Ermm I think I'm married to the same man too! I continually pointed out over Christmas how I can wrap 50 million presents in the same space of time he can wrap 5. It's the same with everything, cleaning, cooking, washing up, any job ever. WHAT THE FUCK TAKES SO LONG??!! I seriously don't get it
I once broke up with a boyfriend who was late to meet me outside the theatre because he was 'making a playlist' for the 'journey'. Twenty-five fucking minutes on the tube. We missed the start of the play because I'd stupidly let him order the tickets so I couldn't go in without him, and when he got there he was eating a bloody sandwich from Pret because he hadn't had time to get anything to eat so had gone there first!!
My heart used to sink when he said he'd make breakfast for me, even toast and coffee took about half an hour.

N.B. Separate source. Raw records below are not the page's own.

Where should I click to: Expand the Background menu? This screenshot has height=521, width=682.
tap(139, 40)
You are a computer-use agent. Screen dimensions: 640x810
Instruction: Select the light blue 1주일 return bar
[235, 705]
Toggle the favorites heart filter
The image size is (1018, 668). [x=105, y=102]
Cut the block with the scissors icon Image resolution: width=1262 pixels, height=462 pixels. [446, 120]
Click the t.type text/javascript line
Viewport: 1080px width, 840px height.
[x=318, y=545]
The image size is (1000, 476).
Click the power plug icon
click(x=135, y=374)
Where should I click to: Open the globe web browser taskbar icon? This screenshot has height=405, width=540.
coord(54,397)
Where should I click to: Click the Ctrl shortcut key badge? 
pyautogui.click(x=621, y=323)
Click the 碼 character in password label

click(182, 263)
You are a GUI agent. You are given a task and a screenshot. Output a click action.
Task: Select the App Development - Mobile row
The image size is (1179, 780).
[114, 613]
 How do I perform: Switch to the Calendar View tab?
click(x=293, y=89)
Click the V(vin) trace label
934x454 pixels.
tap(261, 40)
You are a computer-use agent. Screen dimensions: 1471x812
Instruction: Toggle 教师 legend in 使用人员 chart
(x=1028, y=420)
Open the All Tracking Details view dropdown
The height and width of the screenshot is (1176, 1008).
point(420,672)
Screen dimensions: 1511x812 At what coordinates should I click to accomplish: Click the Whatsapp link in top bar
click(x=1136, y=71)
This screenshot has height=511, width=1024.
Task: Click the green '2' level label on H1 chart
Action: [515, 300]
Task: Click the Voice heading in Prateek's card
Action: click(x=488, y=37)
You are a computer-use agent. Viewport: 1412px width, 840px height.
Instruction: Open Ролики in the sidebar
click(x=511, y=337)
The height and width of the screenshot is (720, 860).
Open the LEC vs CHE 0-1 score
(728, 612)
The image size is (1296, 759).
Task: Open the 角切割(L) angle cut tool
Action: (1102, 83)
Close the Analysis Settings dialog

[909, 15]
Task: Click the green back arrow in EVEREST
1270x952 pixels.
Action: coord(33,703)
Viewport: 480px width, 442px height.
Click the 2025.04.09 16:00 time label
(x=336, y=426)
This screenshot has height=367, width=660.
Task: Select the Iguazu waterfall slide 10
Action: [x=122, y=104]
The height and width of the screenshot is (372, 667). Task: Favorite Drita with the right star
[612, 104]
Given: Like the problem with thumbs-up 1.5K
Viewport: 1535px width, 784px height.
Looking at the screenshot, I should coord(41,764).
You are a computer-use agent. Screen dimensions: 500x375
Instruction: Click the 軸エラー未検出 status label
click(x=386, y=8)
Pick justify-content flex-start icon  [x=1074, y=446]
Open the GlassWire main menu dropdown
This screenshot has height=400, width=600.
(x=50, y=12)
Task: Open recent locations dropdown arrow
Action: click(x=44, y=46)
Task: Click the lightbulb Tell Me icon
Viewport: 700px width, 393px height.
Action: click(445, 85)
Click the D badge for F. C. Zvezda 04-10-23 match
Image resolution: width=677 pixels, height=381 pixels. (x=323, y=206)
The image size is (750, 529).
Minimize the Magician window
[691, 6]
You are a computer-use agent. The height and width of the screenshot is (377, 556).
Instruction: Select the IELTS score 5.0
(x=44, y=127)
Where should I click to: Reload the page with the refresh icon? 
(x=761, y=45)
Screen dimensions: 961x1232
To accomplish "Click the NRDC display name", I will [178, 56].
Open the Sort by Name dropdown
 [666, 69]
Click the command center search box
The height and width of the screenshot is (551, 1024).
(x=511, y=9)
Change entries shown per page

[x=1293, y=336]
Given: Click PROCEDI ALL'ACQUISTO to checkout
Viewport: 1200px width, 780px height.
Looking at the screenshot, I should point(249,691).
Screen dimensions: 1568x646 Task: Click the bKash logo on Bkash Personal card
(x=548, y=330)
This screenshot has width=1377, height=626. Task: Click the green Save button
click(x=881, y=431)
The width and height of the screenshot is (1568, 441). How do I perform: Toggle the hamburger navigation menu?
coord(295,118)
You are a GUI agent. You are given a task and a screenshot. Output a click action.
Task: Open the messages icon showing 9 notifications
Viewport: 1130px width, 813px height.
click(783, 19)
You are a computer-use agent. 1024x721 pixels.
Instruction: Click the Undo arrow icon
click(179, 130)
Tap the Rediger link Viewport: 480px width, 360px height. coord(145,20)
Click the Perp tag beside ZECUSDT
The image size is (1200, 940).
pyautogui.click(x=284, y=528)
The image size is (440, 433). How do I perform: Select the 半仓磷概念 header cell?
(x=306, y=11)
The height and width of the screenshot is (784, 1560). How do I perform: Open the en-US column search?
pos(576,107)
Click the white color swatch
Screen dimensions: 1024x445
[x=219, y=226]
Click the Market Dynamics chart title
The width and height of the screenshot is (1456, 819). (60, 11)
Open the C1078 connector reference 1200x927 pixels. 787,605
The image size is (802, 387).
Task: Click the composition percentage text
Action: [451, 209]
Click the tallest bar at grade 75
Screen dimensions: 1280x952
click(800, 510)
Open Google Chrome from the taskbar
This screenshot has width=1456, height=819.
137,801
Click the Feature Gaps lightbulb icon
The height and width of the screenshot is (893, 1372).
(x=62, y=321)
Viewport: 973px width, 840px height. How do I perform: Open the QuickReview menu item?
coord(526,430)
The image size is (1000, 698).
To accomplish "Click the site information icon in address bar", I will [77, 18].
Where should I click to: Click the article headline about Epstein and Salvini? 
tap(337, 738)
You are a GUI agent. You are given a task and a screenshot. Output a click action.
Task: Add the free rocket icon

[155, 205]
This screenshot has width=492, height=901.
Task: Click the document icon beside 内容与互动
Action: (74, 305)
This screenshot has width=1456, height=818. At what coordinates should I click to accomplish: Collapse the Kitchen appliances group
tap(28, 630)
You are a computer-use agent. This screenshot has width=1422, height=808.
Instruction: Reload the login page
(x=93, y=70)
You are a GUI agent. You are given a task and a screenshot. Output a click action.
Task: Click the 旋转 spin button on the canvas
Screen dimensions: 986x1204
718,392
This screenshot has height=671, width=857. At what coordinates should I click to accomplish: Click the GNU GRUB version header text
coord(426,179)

Fafffers drive me insane. DP has a mild case but I can usually speed him up with a 'look'.
Drives me mad but I just ignore him now.
He always has to have a poo just before we leave the house, so I just sit on the sofa and play on my phone until he's finished. I'm not sitting in the car waiting for him
He faffs about cooking, cleaning, just about any house hold chore - it's his useless man act employed to get me to help him/do it for him - I ignore it and he seemingly manages to get his finger out when he realises he's on his own
Oh god, this is my DH. Faffs for England. We're due to go out in about half an hour tonight, I'm ready, he is still in his onesie and has decided now is the perfect time to sort through the huge pile of paperwork I've been asking him to deal with for weeks.
I once had a boss like this - she could waste a whole day faffing. Literally. God knows what she did all day but she would just wander around all day and no matter how many times I asked her if she had called back a customer ?, or had she placed the order yet ? She would say not yet I've been so busy !
She was a prime example of 'busy doing nothing'
And she was always at least an hour late to leave for a meeting or appointment. Everyone was sick of her in the end.
Hell no. I can't be doing with it at all. Really irritates the hell out of me.. Very much so.
Before I retired, my boss and my bosses boss became so intimidated with my irritation at their latnes
Cannot abide faffers. I worked with a few who wouldn't run to the tap if their knickers were on fire. So frustrating JUST BLOODY GET ON WITH IT!! <and breath>.
As I was saying, before I rudely interrupted myself, that they both became quite punctual.
Not proud of how I did it. Lots of passive aggressive behaviour. Heavy sighting. Eye roles and even, when they were being totally outrageous (half an hour late for a meeting with no reason given as to why), leaving the meeting area and going back to mY office.
To me, faffing smacks of "my time is so much more important than yours"
My ex was one . He had to shower and wash his balding hair before taking me to hospital so could give birth we just made it.
One of my best friends is a faffer. Thank god I love her otherwise I couldn't deal with her.
I genuinely don't know how she gets through life because she faffs so much or is so disorganised.
Nope. Couldn't be with someone like that.
SIL is and she is constantly complaining about him.
I don't deal with faffers. I just leave them to it and go on without them. Can't stand it.
Put him in the pasta bake - at least he'll be useful then
I feel your pain but thankfully it's just my parents and Dsis and BIL that are like this and thankfully I don't have to live with them. I keep contact to a minimum for the benefit of my cortisol levels.
For some reason, my mum can't just get out of the car when we arrive somewhere. She has to get her bag onto her lap and piss about for several minutes first. She is a bit of a general faffer, but why can't do whatever she does a few minutes before we get there?
I'm with the king of faffers. Me-in the throes of labour, literally in transition on all fours on the bed
Him - sorting out his wardrobe because 'there's not enough space' emptying the contents on to said bed.
I emptied the contents of my body onto it bar the baby and then he finally realised that we should leave for the hospital.